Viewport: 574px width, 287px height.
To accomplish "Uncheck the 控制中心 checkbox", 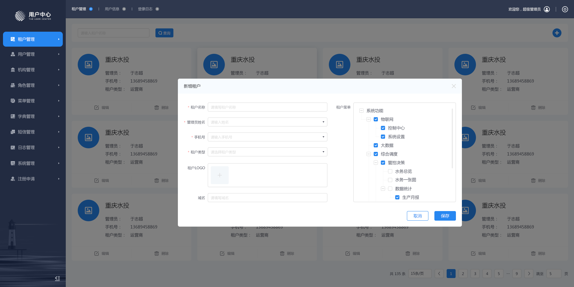I will tap(383, 128).
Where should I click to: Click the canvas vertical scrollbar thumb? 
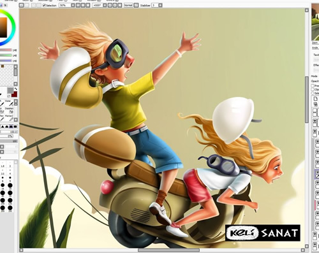(x=307, y=99)
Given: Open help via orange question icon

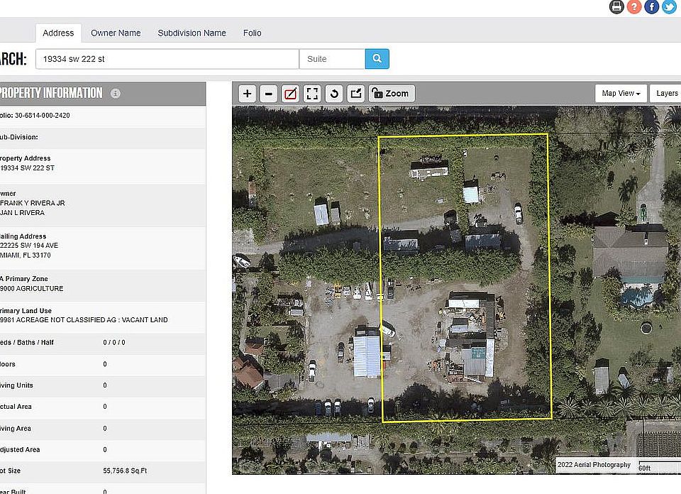Looking at the screenshot, I should pos(634,7).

◆ ACTIVITY
Pictures stay out of this copy. Retype exactly the lines from the one with "Where should I" through the last line of the data, both ends included, and nothing more.

◆ RESPONSE
Where should I click to: Click the canvas vertical scrollbar thumb? 
(x=307, y=99)
Given: Open help via orange question icon

Looking at the screenshot, I should pos(634,7).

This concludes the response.